Sri Lanka, for instance, currently facing economic collapse because of gas and food shortages, would be able to use solar, wind and batteries super power to generate hydrogen gas from water electrolysis instead of from natural gas, which can then be used to make ammonia fertiliser for agriculture without emitting carbon dioxide. In other urban areas, this super power could be used to support vertical farming enterprises across towns and cities. Currently energy costs are the biggest barrier to vertical farming, which uses up to 90% less land and water than conventional agriculture and minimises agrochemicals and waste. Super power would eliminate this barrier and supercharge new, sustainable urban farming enterprises.
Super power would also make currently unaffordable carbon withdrawal technologies, like direct air capture, cheap for the first time. Coupled with autonomous technology, many currently expensive and difficult geoengineering methods will become feasible and commercially viable. In this way, we’ll be able to not merely offset the more difficult sets of emissions such as the 2.1% from flights or the 7% from cement – until breakthrough technologies come into play to disrupt these technologies – but start drawing-down the carbon we’ve been piling into the atmosphere over the last centuries.
Within the next two decades, the disruptions will make the entire infrastructure of fossil fuel-based energy, transport and food systems completely obsolete. That includes oil rigs, gas terminals, pipelines, and coal-fired power plants, as well as global logistics and shipping networks for fossil fuels, livestock and livestock products. Dismantling this infrastructure will create unprecedented scope for metals recycling. Steel, iron, aluminium, copper, nickel and cobalt are used extensively in the oil industry. But at this point, there will be huge and increasing amounts of these materials available for recycling and repurposing for the energy, transport and food transformation.
Once all the material flows to maintain the existing stock of a global solar, wind and battery system, we will be able to maintain and expand our new clean energy system without breaching planetary boundaries.
Over the next two decades, then, the transformation of the global production system will create unique possibilities that our ancestors could not have even dreamed of. Arbib and Seba call the era that could emerge an “age of freedom”. Freedom from the need to toil to meet our material needs; freedom from environmental destruction; freedom from conflicts over resources; freedom for the animals and whales to return and rejoice in the lands and seas; freedom to live in prosperity together, within planetary boundaries.
The new system will tend to disperse rather than consolidate power, creating new interconnected networks and nodes of people and communities who are owners and producers of electricity, transport, food, information and materials. It will involve a complete shift in the relationship between labour and capital that cannot be simplistically reduced to pre-existing economic ideologies.

## STATED PROBLEM 1
Print the entries from the line containing "Click the September dividend bar" down through the last entry, including both ends. Leave the pictures out.
The passage above and the entries that come next are unrelated material.

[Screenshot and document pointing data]
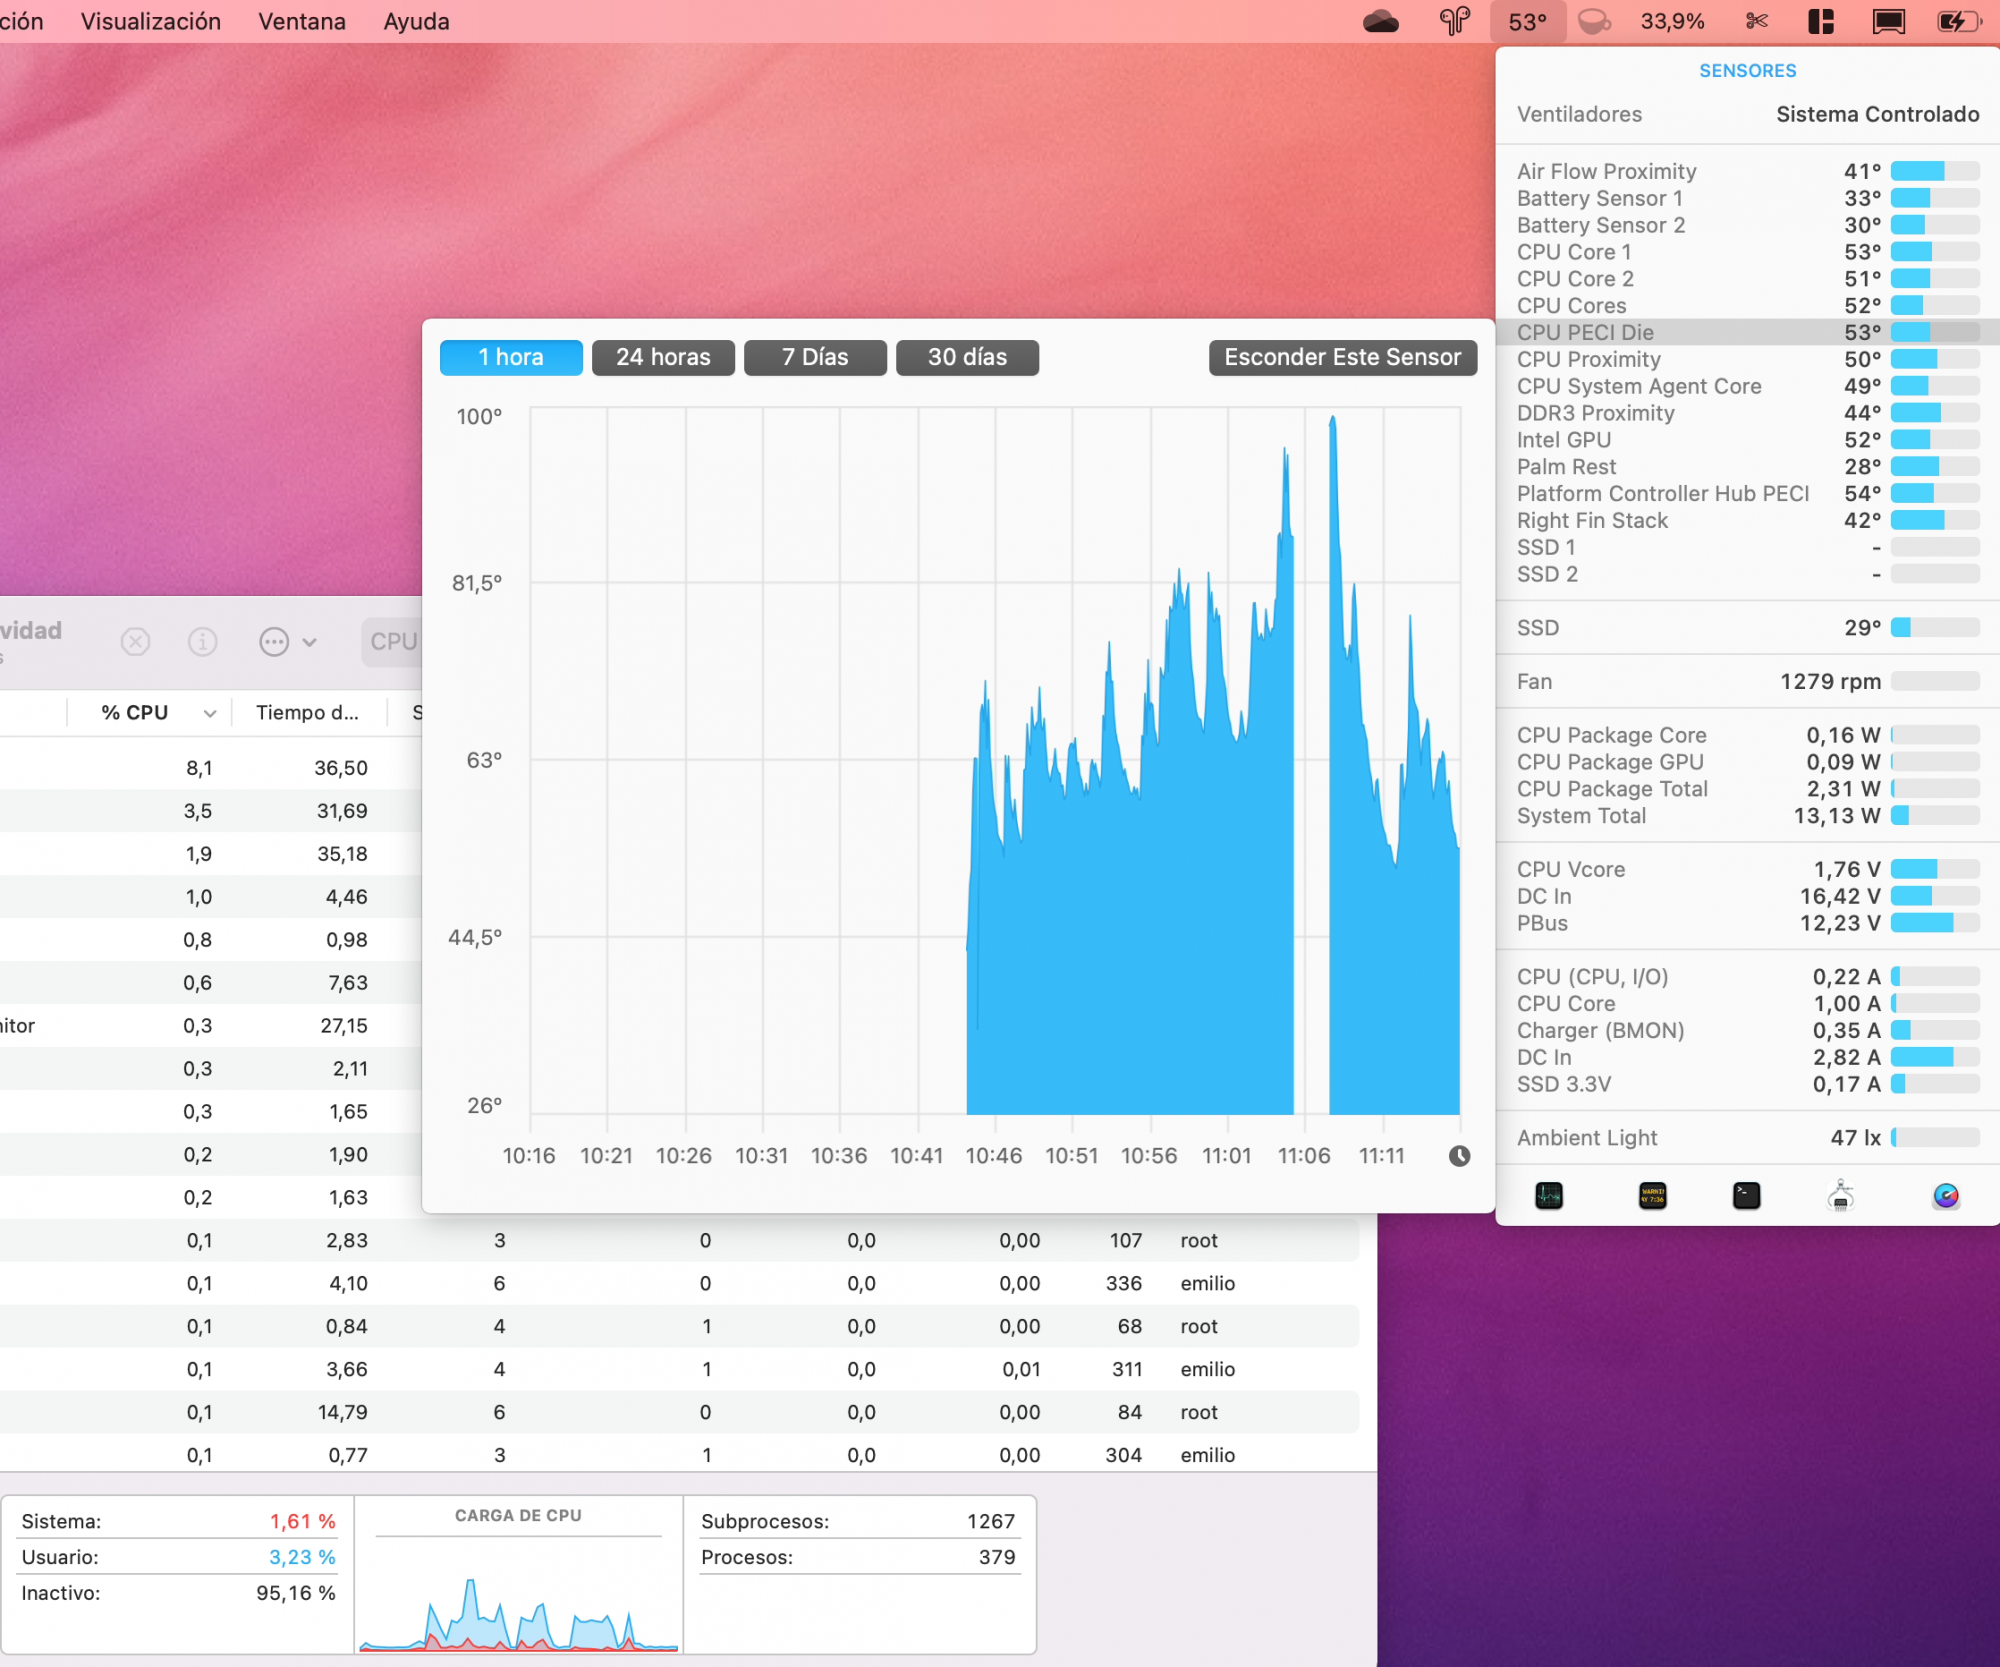Select the 1 hora time range
Screen dimensions: 2000x1667
pyautogui.click(x=511, y=357)
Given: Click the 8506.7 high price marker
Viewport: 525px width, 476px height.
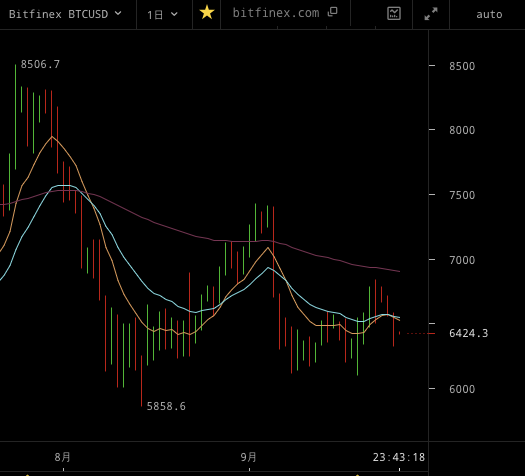Looking at the screenshot, I should [40, 64].
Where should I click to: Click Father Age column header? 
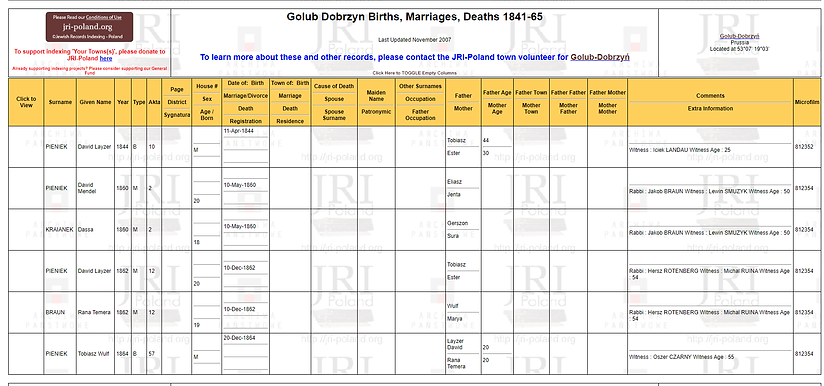tap(497, 92)
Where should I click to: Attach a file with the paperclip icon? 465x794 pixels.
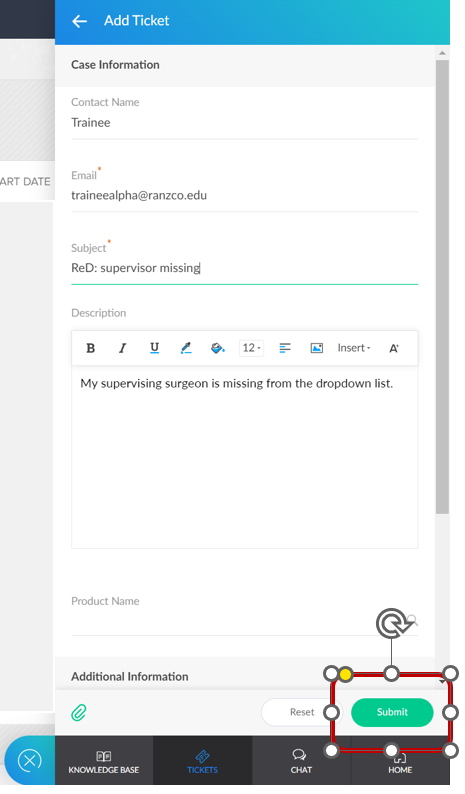pos(79,712)
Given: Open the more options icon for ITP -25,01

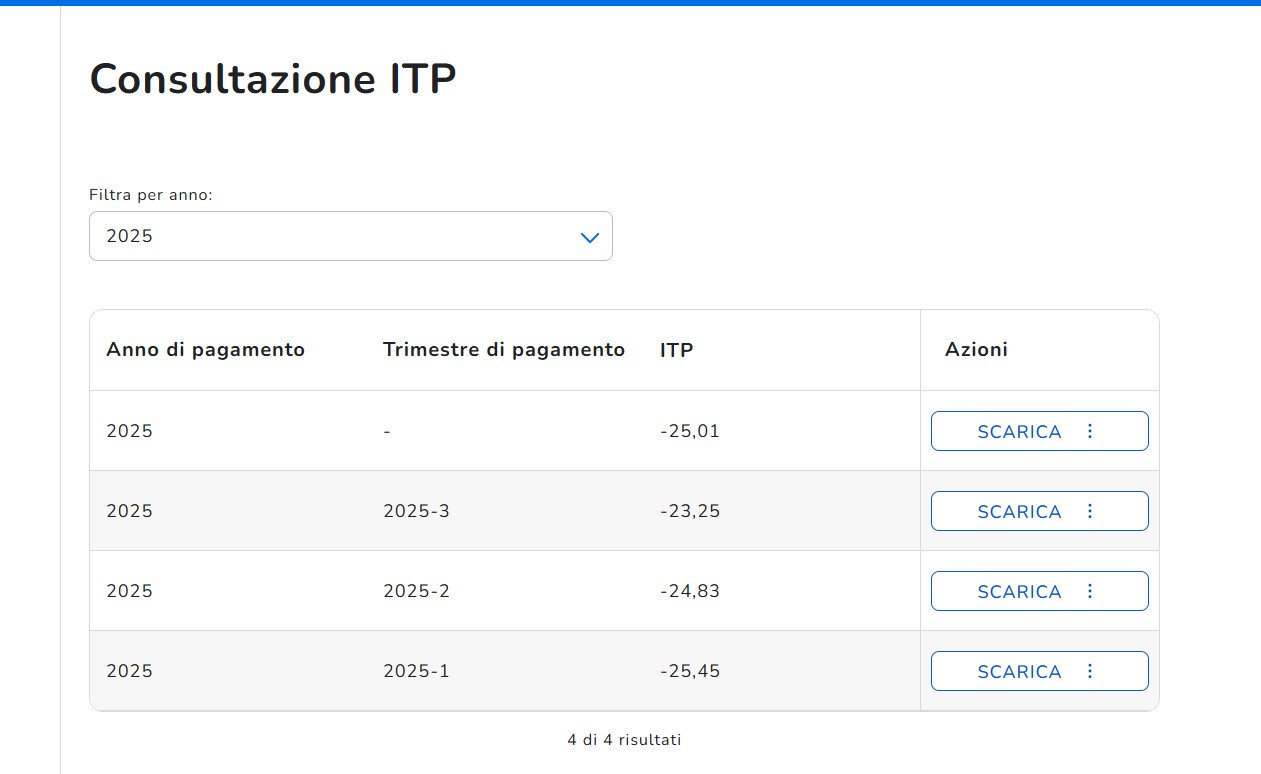Looking at the screenshot, I should 1090,431.
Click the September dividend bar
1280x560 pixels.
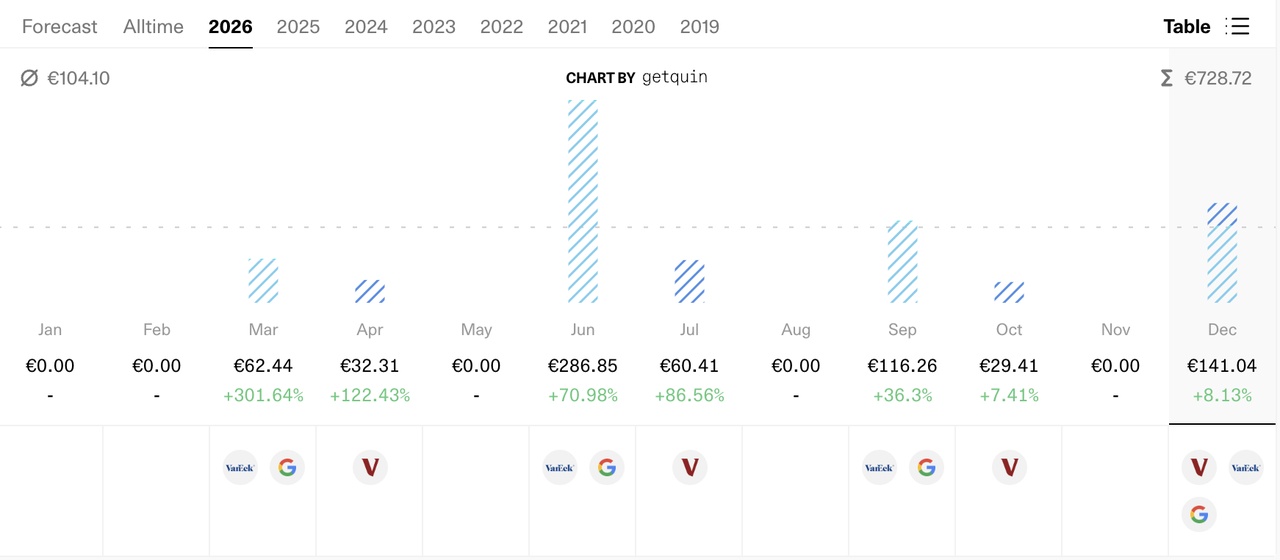pos(902,262)
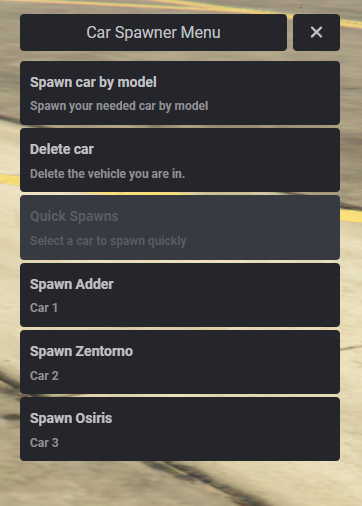362x506 pixels.
Task: Choose the Delete car menu entry
Action: [x=180, y=160]
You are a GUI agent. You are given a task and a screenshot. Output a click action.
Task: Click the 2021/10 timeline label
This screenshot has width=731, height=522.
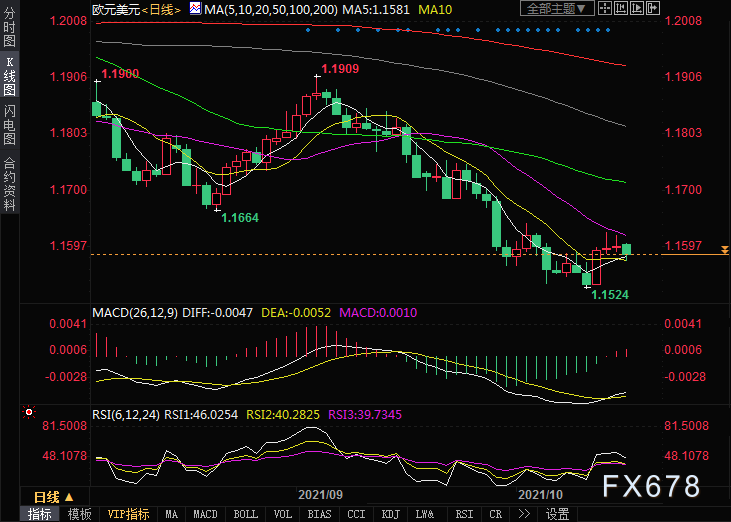[x=540, y=495]
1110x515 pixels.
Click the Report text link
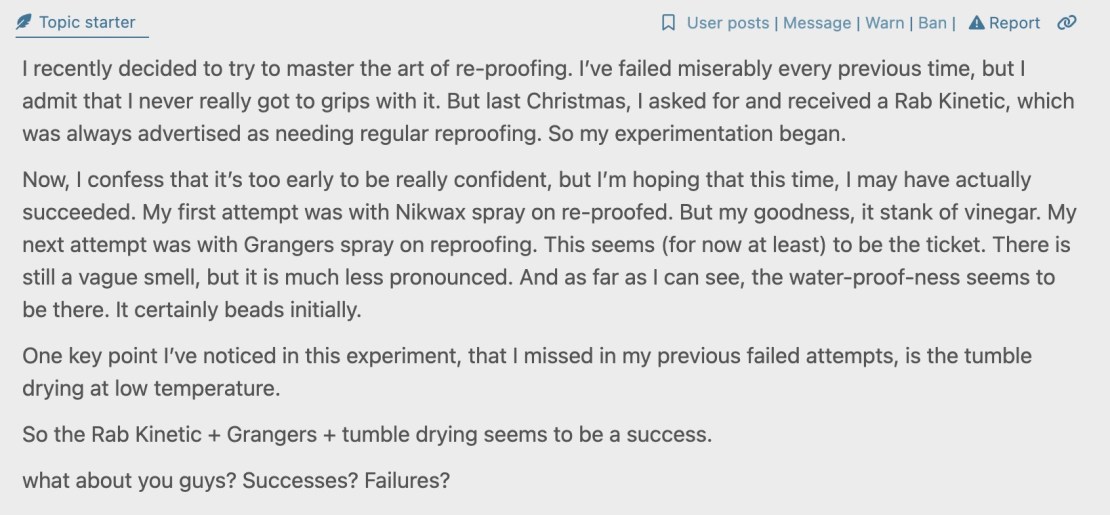tap(1015, 22)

## STATED PROBLEM 2
Continue the passage on the clean energy transformation from the point where it stops.

## EXPECTED OUTPUT 1
Click the September dividend bar
1280x560 pixels.
pos(902,262)
362x506 pixels.
Task: Choose the Delete car menu entry
Action: [x=180, y=160]
You are a GUI agent. You are given a task and a screenshot. Output a click action.
Task: Click the 2021/10 timeline label
This screenshot has width=731, height=522.
[x=540, y=495]
1110x515 pixels.
Click the Report text link
tap(1015, 22)

## EXPECTED OUTPUT 2
The dawn of zero marginal cost information enabled by the internet, social media and smartphones has created the power to cheaply create and instantaneously distribute information directly to mass audiences. But it has emerged within the political hierarchies, ideological divisions and economic inequalities of the prevailing system – fuelling a new era of disinformation and psychological warfare. As the volumes of information production have become vast, our ability to manage and translate this information into meaningful sense-making, knowledge and wisdom has declined. We need completely new approaches to how we organise the information sector to facilitate our civilisation’s ‘collective intelligence’.
We can see the same challenges across the other foundational sectors of civilisation. We need to start thinking, seeing and acting on the basis of interconnection, non-linearity, whole systems, complexity. We need to recognise that human systems are inherently embedded in nature and that the organisational and behavioural implications of values such as love, compassion, generosity and justice are integral to our survival and prosperity.
I cannot underscore the gravity of the moment we now find ourselves in. Everything hinges on what we choose to do in the next 10 years. What we decide today will determine the future of the human species for ever. And despite the looming risks of dystopia and collapse, the grounds for optimism have never been stronger.
Every person has a momentous role to play in turning this shift into a transformation. The evolutionary leap that is possible for humanity must be taken by each of us as individuals in our different contexts. We can become agents of transformation, revolutionising our mindsets from the old narrow, siloed ways of seeing the world, to a new whole systems lens embracing Earth-centric values, and working to distribute this new lens across the networks nearest to each of us, our family, friends, work colleagues, local institutions and beyond.
And so, each of us is faced with a choice. What do we stand for – the old, dying paradigm of extraction with its scarcity, violence and division; or the emerging paradigm of creation, freedom and superabundance? And what are we going to do about it?